Die Lage im Gesundheitssystem, das sich in einer echten Versorgungskrise befindet, ist äusserst kritisch.
Im Jahr 2021 wurde die Pflegeinitiative, lanciert vom Schweizer Berufsverband der Pflegefachpersonen, von der Schweizer Bevölkerung mit großer Mehrheit angenommen. Die Annahme der Initiative hatte große Erwartungen bei den Gesundheitsfachpersonen und der solidarischen Bevölkerung geweckt.Leider wurden diese Erwartungen völlig enttäuscht – aufgrund der Untätigkeit der politischen Klasse, die nicht nur die Postulate der Initiative bisher nicht umgesetzt hat, sondern auch mit schuldhafter Verzögerung einen Gesetzesvorschlag vorgelegt hat, der völlig unzureichend erscheint und zentrale Punkte der Initiative ignoriert. Aus diesem Grund hat sich eine breite Koalition von Gewerkschaften und Berufsverbänden, vereint in der Allianz für das Gesundheitspersonal – darunter auch Unia – dazu entschlossen, vier Jahre nach der Annahme der Initiative und parallel zu den parlamentarischen Diskussionen über deren Umsetzung, eine große nationale Demonstration zu organisieren. Diese findet am Samstag, 22. November ab 14:15 Uhr auf dem Bundesplatz in Bern statt.

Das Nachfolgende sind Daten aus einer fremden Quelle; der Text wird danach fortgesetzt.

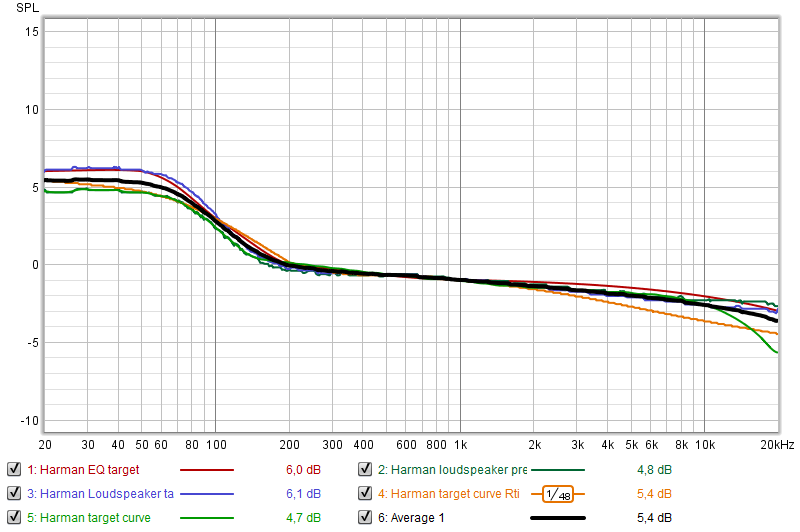
Task: Click the '4: Harman target curve Rti' label
Action: (456, 494)
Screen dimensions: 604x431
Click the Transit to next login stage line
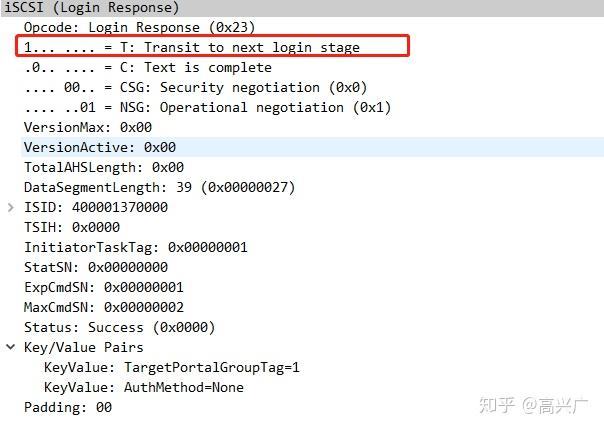[192, 47]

Eine offene Demonstration, die eine Brücke schlagen will zwischen den Forderungen des Gesundheitspersonals und jenen der Patientinnen und Patienten sowie aller Menschen, die Pflege und Betreuung benötigen. Die Demonstration fordert dringend die sofortige Umsetzung der Pflegeinitiative, insbesondere eine Verbesserung der Arbeitsbedingungen, ohne die eine qualitativ hochwertige Pflege, wie sie jede Bürgerin und jeder Bürger verdient, nicht gewährleistet werden kann.Ebenso wird eine bessere Finanzierung und mehr öffentliche Mittel gefordert, um unser Gesundheitssystem zu stärken – ein System, das eine strategische und essenzielle Rolle für die gesamte Gesellschaft spielt.

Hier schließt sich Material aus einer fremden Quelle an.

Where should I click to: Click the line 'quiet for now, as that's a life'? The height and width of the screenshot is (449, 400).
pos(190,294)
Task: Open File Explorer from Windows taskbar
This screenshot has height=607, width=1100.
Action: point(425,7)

Auch eine gerechtere Personal-Patienten-Relation, die sogenannte Ratio, ist eine historische Forderung der Pflegefachpersonen und des Gesundheitspersonals.Wir stehen fünf Minuten vor Mitternacht! Die Lage ist kritisch und die demografische Entwicklung wird die Probleme weiter verschärfen. Man bedenke: Bis 2040 wird der Bedarf an Langzeitpflege um 43 % steigen. Das entspricht 626 neuen Altersheimen und 6 Millionen zusätzlichen Arbeitsstunden für ambulante Pflege- und Betreuungsdienste. Diese Zahlen sollten zum Nachdenken anregen und erfordern eine klare Verantwortungsübernahme durch die politische Führung. Das Personal ist überlastet, viele verlassen den Beruf, die jährliche Fluktuation liegt bei rund 30 %, tausende Stellen sind unbesetzt – das sind deutliche Symptome einer Krise, die das gesamte Gesundheitssystem direkt gegen die Wand fahren lässt.
Alle wissen, dass die Rolle der Kolleginnen und Kollegen mit Migrationshintergrund im Gesundheitswesen absolut essenziell ist – ohne sie müssten Spitäler, Pflege- und Rehabilitationsheime sowie ambulante Dienste ihre Tätigkeit einstellen. Wir rufen euch auf, euch zu mobilisieren für die nationale Demonstration am 22. November, die ein klares Signal an Bundesrat und Parlament senden muss.Denn es ist offensichtlich, dass die Qualität der Pflege nicht mehr gewährleistet werden kann und schnell gehandelt werden muss, um bessere Rahmenbedingungen für unser Gesundheitssystem zu schaffen.
Das Thema Gesundheit und Pflege betrifft uns alle und muss zu einer echten Priorität auf der politischen Agenda dieses Landes werden. Deshalb werden wir alle am 22. November in Bern sein. Gemeinsam sind wir stark.